It is in matches such as last night’s between Eintracht Frankfurt and Aberdeen where the real disconnect in modern day European football becomes most apparent.
For the players, it presents primarily the chance to be rewarded for months of earnest effort by losing to a continental powerhouse. At worst a chastening experience; at best a learning one.
Yet for the fans, almost irrespective of the score, the event itself is a prize beyond measure.
At season’s end and as the years roll by, memories of the trip to Frankfurt and an evening in this tremendous arena will endure as highlights of the adventure lived through their club.
Yes there will be snippets of in-game reminiscence – Dante Polvara’s will likely be a name ever tied to this night, as Josh Walker’s is to the Dons’ last brush with German giants – but most of the future conversations generated will focus on songs sung, sights seen and saloons shared.
There is merit in each, and though Aberdeen fell agonisingly short of receiving a highly unexpected deposit in their points column, they nonetheless come home with just about the best of both plausible worlds.
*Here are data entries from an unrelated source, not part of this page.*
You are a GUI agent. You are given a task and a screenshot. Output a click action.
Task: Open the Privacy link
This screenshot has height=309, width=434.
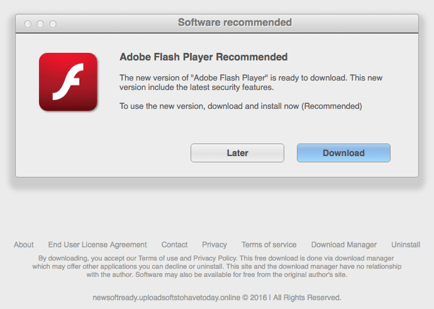point(214,245)

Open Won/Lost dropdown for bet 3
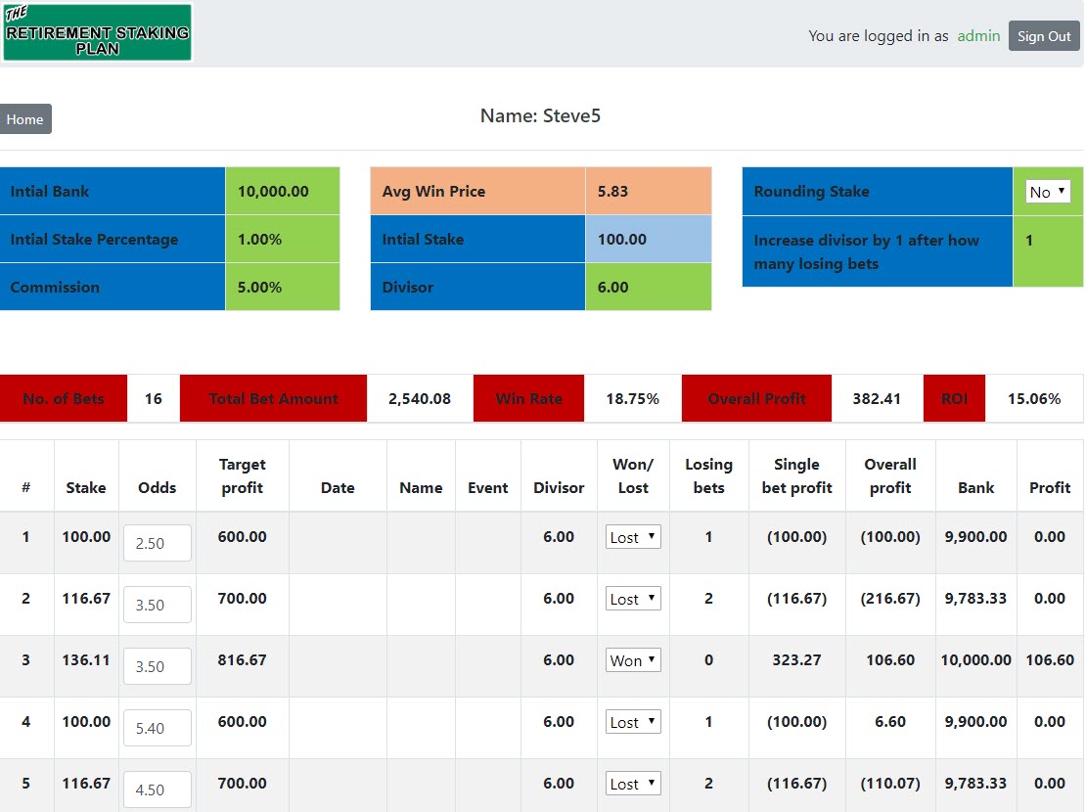click(x=633, y=660)
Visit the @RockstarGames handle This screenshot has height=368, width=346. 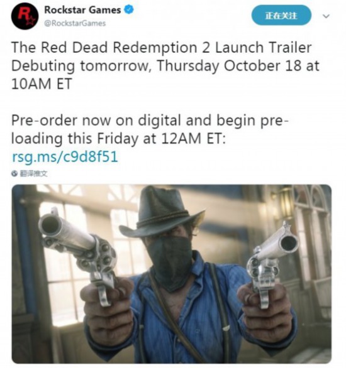coord(75,23)
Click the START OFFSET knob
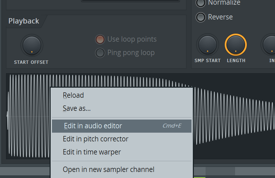 (32, 45)

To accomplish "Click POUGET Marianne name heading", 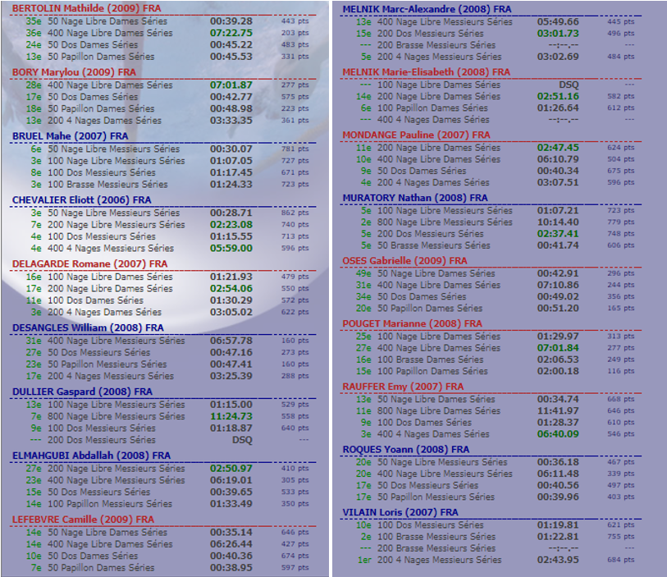I will (x=412, y=324).
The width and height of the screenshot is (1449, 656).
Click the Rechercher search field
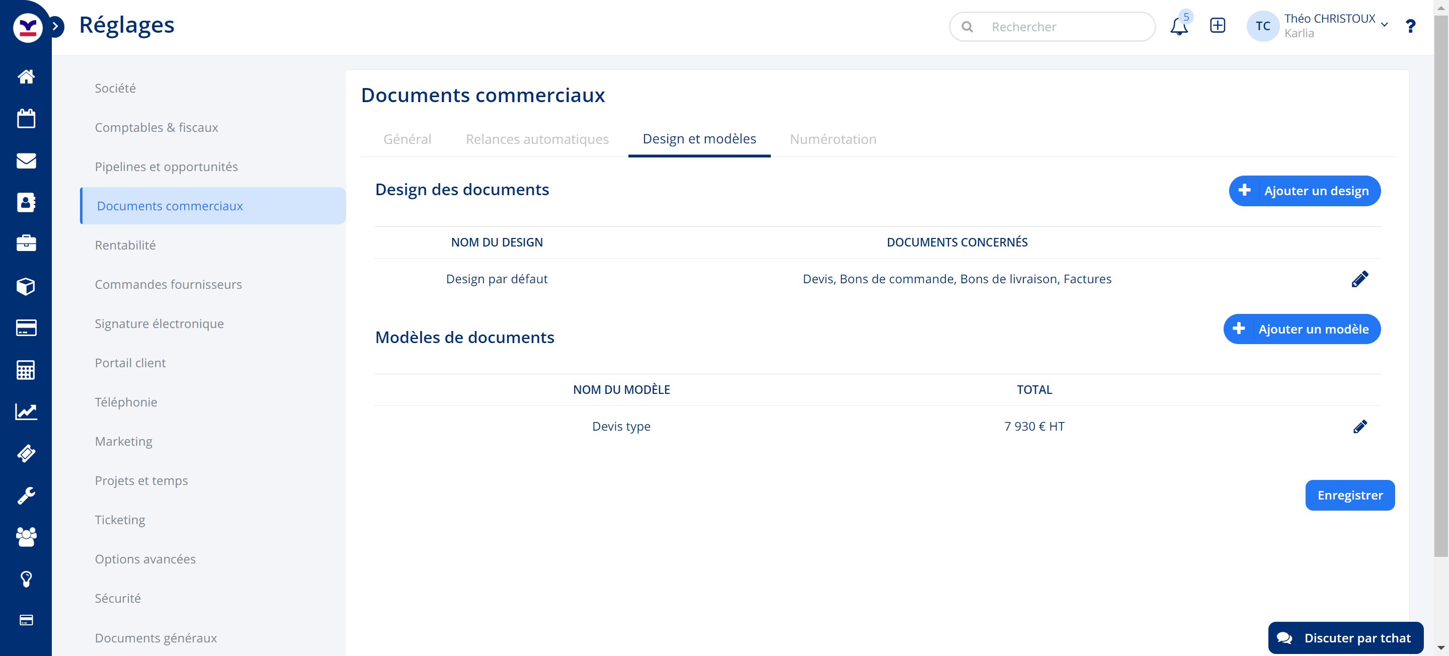1058,26
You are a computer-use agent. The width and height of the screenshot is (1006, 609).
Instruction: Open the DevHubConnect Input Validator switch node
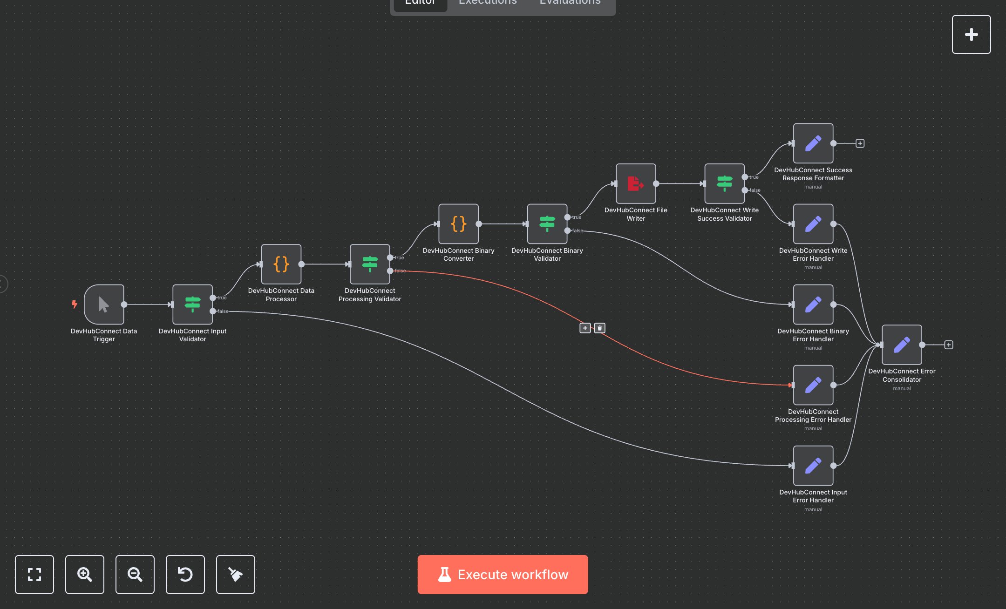click(x=193, y=305)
It was hardly a secret that the Dons needed practise defending, and they got a good shift of it here.
It will certainly not be one of the moments long spoken of in Aberdonian hostelries, but the gusto with which the team celebrated its extended period of terrifically-drilled resistance prior to Kelle Roos’ outstanding save from the offside Paxten Aaronson – all 10 outfield players latticed into an area no bigger than the penalty box – showed they knew what they had to prove here, and that they were doing so.
A worthwhile trip for all of a Dons persuasion. Hopefully there are more to come in the Conference League, and spin-off benefits in domestic performances.